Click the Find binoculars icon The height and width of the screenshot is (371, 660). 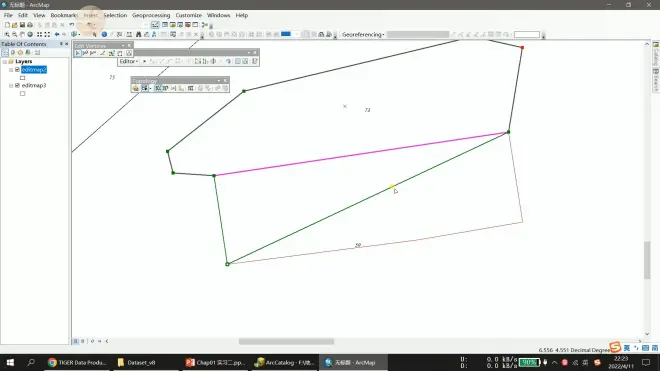click(138, 35)
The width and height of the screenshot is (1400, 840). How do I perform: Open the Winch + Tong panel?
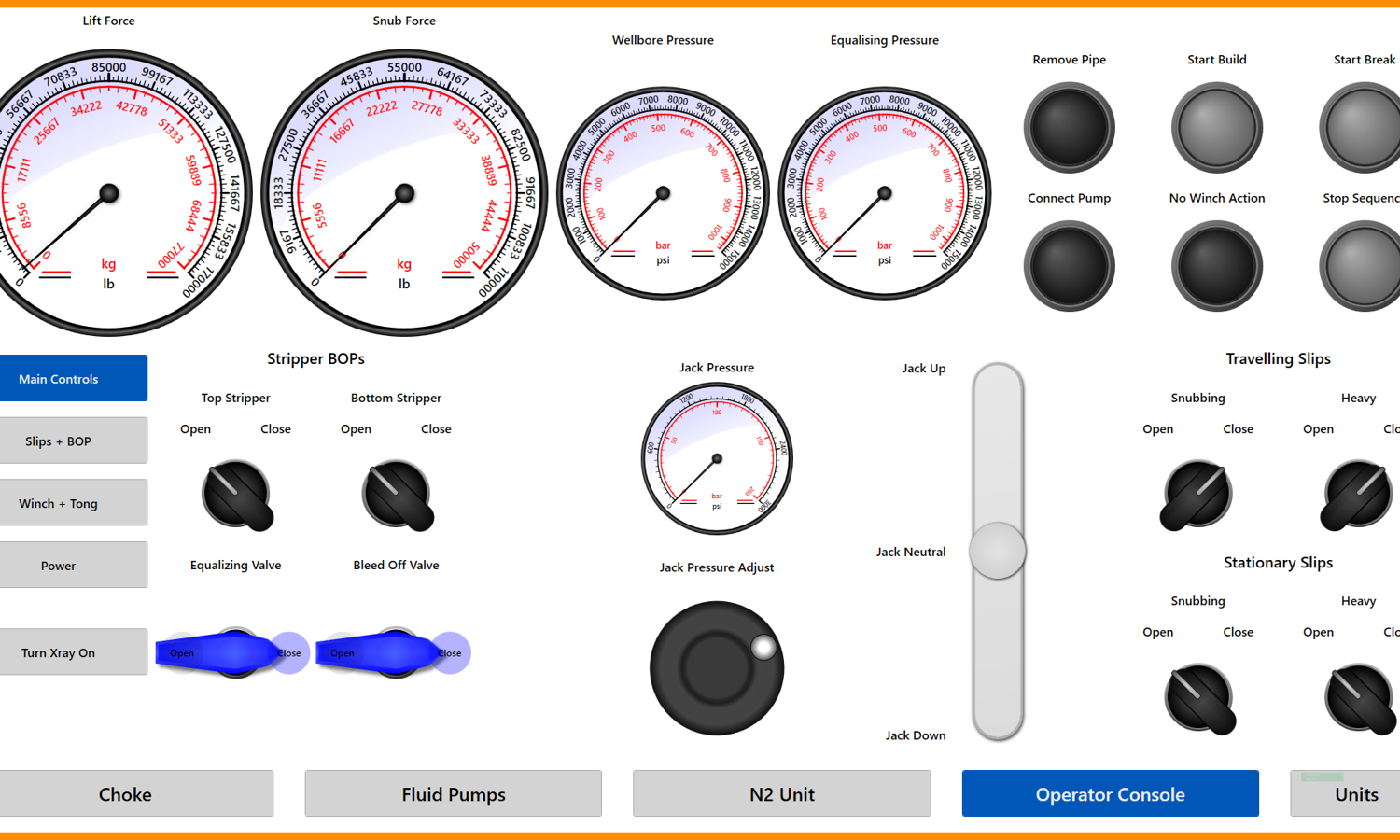[74, 502]
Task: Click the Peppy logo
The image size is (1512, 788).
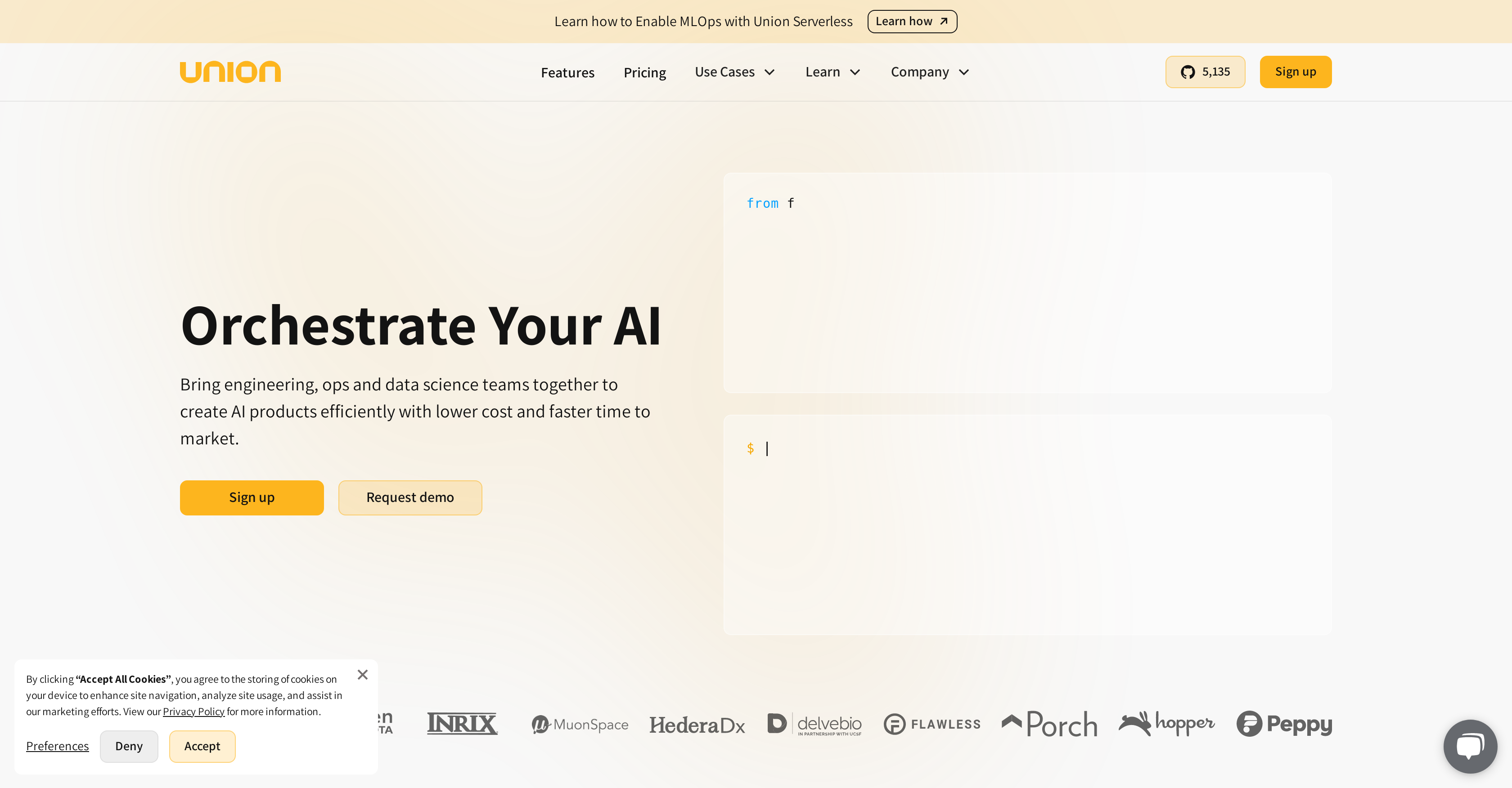Action: 1284,724
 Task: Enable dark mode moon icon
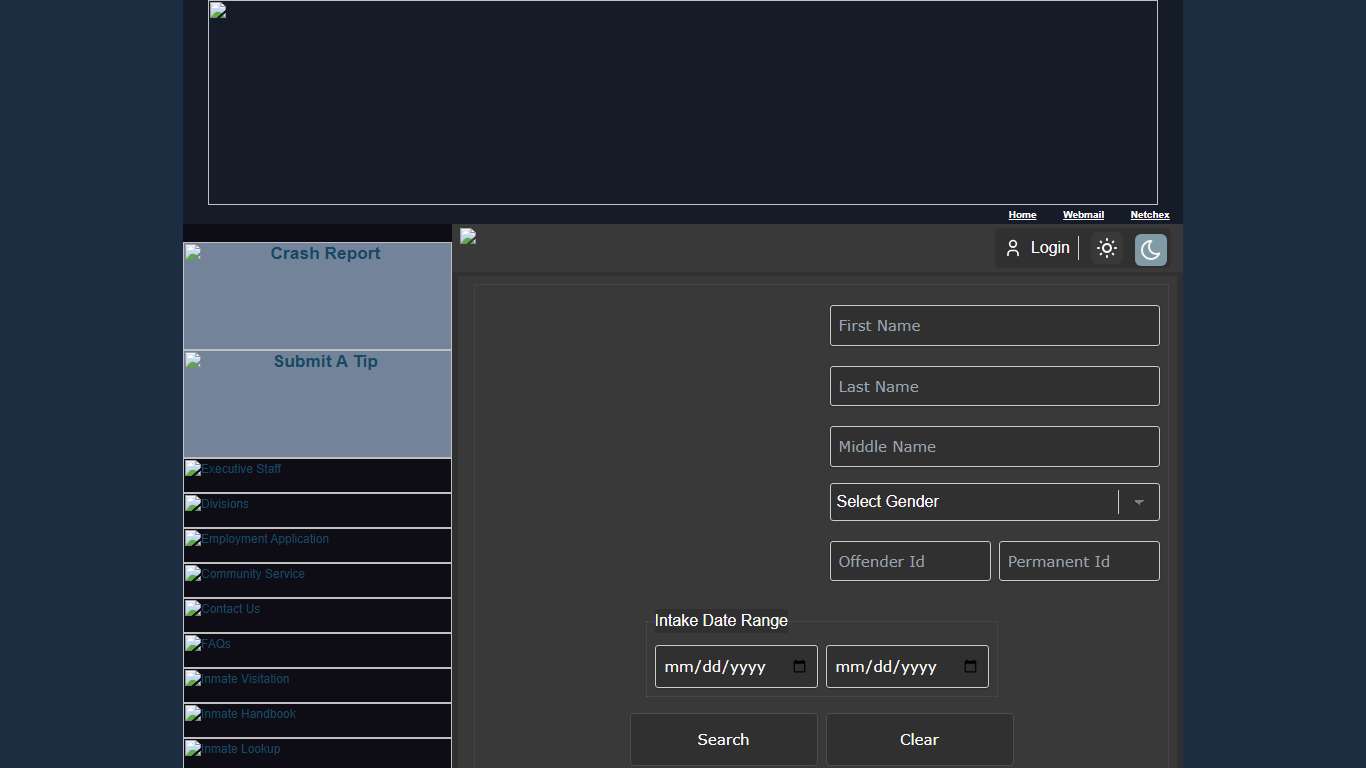[1150, 250]
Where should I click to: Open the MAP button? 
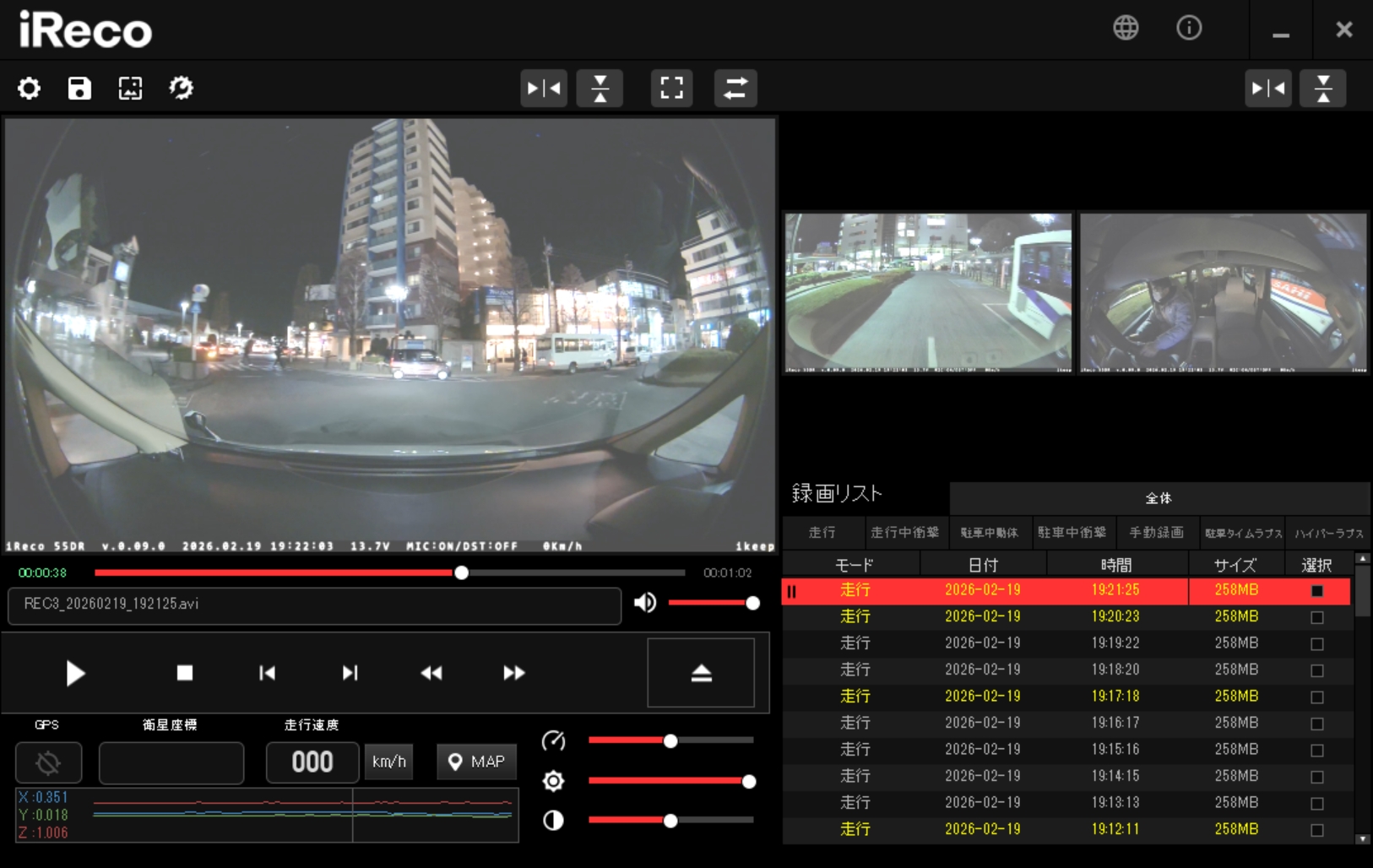[476, 762]
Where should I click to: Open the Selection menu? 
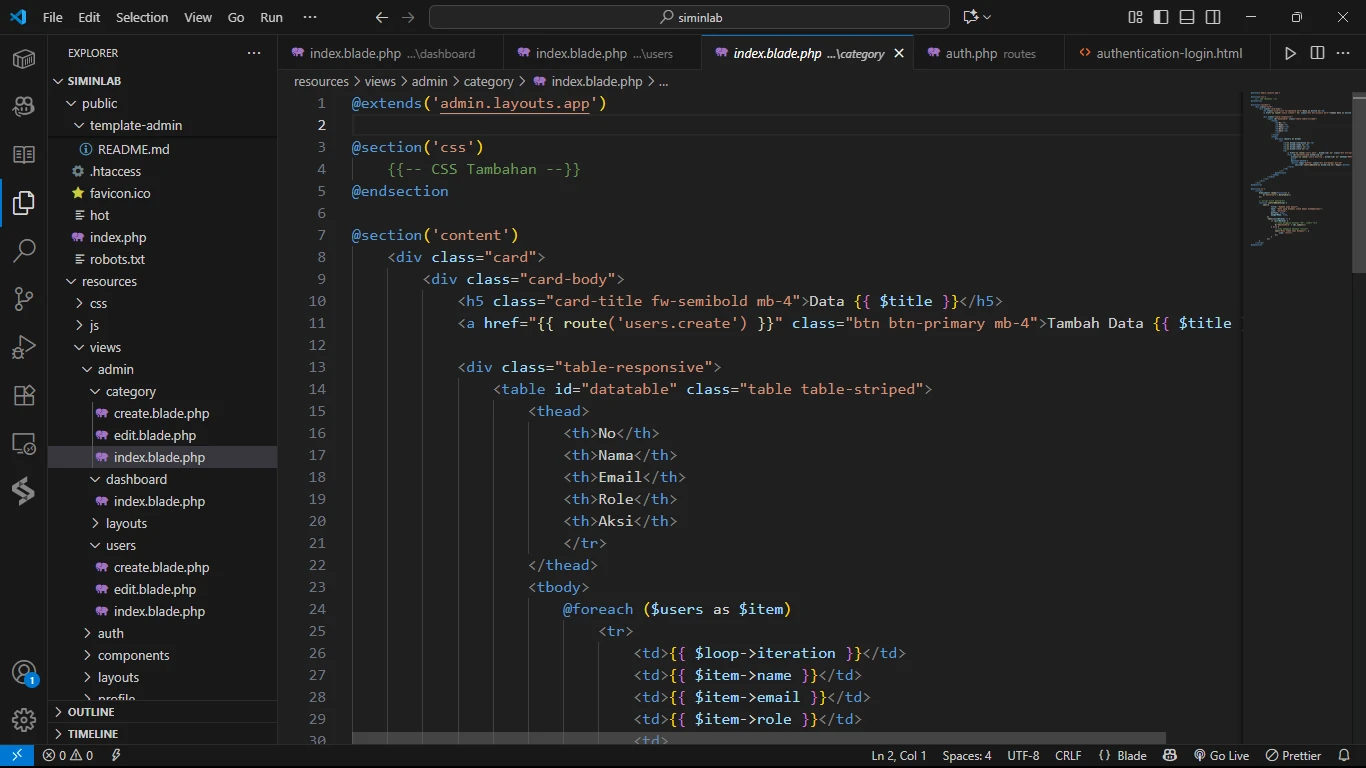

## Task brief:
Return everything from the line containing "Task: Enable dark mode moon icon" down to the end of the items, word for word, leaving out the pictures.

## Response below:
 Task: Enable dark mode moon icon
[1150, 250]
Where should I click to: Open the MAP button? 
[476, 762]
Where should I click to: Open the Selection menu? 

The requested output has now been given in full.